(DIRECTIONS FOR THIS TASK): Please read the records below and return each line holding the string "dimensions".

RECORD EXTRACTS START

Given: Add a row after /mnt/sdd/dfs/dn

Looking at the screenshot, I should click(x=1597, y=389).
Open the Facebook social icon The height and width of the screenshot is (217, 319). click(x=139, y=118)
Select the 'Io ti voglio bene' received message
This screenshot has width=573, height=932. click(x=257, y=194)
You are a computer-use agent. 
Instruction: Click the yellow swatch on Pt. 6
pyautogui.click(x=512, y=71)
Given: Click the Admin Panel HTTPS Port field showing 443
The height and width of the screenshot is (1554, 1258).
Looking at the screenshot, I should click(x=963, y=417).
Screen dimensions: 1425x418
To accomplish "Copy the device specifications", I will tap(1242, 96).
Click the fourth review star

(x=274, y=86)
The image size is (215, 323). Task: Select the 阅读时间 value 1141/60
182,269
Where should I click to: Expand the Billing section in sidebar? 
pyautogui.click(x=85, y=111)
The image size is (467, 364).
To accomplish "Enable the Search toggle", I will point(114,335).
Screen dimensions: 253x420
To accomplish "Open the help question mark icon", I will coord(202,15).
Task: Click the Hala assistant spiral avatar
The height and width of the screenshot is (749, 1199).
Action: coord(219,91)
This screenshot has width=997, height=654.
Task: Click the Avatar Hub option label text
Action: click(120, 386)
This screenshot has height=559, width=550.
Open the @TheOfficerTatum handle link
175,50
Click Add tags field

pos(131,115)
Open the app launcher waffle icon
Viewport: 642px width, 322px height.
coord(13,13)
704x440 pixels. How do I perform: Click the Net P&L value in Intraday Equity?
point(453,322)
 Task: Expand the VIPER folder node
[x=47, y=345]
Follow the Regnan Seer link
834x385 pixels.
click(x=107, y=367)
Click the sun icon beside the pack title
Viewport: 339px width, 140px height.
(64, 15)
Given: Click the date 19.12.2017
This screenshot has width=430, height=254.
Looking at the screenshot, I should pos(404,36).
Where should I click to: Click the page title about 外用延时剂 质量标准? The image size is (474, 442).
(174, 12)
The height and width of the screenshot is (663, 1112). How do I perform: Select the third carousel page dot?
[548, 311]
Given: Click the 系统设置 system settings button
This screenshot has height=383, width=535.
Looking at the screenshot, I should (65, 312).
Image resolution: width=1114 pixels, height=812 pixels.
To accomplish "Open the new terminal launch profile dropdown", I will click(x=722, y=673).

RECORD EXTRACTS END

(ANSWER SECTION):
Screen dimensions: 1425x418
Screen dimensions: 253x420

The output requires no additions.